Yuin Station is a pastoral lease and sheep station located in the Mid West region of Western Australia.

Situated approximately 75 km to the north-west of Yalgoo and 81 km northeast of Mullewa, the property occupies an area of 189807 ha and has a maximum carrying capacity of 15,370 sheep.

The station was established in 1870 by Thomas Burges and was one of the first settlements in the area.

In 1874 the Wittenooms moved 15,000 sheep from Bowes Station to Yuin. An outbreak of influenza wreaked havoc among the station employees in 1883. Sheep washing had just commenced at the station and the 25 crew members, all of whom were Aboriginal, were struck down, with several dying. Struck by drought between 1884 and 1886, the station had very little feed on the ground available for stock.

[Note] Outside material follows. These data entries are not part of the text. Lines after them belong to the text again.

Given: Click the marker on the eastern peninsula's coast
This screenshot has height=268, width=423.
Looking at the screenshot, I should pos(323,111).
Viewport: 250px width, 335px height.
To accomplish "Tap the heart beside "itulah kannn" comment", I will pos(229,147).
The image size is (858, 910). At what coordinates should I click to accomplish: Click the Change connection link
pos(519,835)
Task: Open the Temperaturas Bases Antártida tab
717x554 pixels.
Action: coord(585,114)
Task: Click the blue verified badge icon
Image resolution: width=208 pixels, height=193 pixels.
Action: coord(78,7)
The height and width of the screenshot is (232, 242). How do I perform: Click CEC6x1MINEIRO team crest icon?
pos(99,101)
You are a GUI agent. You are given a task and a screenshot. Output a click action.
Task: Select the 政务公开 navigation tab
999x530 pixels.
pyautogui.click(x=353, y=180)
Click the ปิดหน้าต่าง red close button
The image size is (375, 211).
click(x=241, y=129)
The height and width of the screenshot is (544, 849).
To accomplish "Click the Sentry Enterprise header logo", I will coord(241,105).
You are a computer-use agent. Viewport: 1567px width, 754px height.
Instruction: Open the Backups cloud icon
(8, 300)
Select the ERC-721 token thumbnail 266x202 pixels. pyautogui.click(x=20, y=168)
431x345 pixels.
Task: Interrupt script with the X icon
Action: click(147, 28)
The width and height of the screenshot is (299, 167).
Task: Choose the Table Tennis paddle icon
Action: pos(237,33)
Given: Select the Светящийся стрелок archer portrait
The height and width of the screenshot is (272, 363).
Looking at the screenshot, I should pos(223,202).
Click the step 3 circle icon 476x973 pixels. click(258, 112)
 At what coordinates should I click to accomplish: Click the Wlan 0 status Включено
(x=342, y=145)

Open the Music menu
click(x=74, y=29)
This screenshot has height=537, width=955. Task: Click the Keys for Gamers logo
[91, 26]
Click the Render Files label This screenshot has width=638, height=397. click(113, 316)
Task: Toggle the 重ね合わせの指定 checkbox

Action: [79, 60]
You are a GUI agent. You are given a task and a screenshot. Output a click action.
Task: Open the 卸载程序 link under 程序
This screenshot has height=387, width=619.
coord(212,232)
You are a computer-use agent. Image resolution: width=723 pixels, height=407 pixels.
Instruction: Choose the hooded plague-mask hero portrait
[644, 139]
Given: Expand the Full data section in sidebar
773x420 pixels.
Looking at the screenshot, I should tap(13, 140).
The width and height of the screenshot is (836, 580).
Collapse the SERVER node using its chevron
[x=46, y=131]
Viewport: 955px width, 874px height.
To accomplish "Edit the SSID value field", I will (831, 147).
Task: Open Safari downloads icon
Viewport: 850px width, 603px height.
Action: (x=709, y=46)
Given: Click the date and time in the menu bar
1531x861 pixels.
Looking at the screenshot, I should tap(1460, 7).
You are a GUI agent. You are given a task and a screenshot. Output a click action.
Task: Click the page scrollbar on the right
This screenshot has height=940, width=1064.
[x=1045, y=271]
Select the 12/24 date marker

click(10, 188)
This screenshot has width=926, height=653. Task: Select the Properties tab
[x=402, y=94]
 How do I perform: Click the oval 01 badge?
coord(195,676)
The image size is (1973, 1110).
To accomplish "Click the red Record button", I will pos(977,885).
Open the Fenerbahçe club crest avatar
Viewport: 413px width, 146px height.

In 1888, following two days of heavy rain, the Greenough River flooded, inundating most of the station's buildings with the exception of the shearing shed and the store, which was surrounded by a dirt embankment. The men's quarters, the kitchen and one end of the overseer's house were washed away along with fencing and troughing. No stock losses were reported.

By 1906 the station was owned by William Burges but managed by Mr. F. Turnbull and was running 15,000 to 16,000 sheep. In 1912 the station expected to shear a flock of 15,000 sheep using all 10 stands in the shearing shed.

Burges sold the station in 1928 to Cecil J. Levien for £100,000. The station occupied an area of 408000 acre and was running a flock of 30,000 sheep. It was also carrying 70 cattle and 20 horses and had a good homestead. By this stage the station had 45 mi of fencing and 46 wells equipped with windmills.

William Fremlin was the manager of the station at some point. He later ran all of the Atkins brothers' holdings, including Murgoo, Mount Narryer and Tibradden Station.

Tragedy struck the station in 1949 when a 38-year-old Aboriginal employee, Don Wheelock, was thrown from his horse and died as a result of his injuries.

Douglas Charles Foulkes Taylor bought into the station in 1928 after he left the goldfields at Leonora where he had managed Glenorn Station. When Foulkes Taylor died in 1953 he left an estate valued for probate at £65,702.

Ross and Emma Foulkes Taylor owned Yuin in 2006 when the property was inundated with 128 mm of rain in less than 24 hours after Cyclone Clare crossed the Western Australian coastline. The homestead was flooded and much of the surrounding area submerged.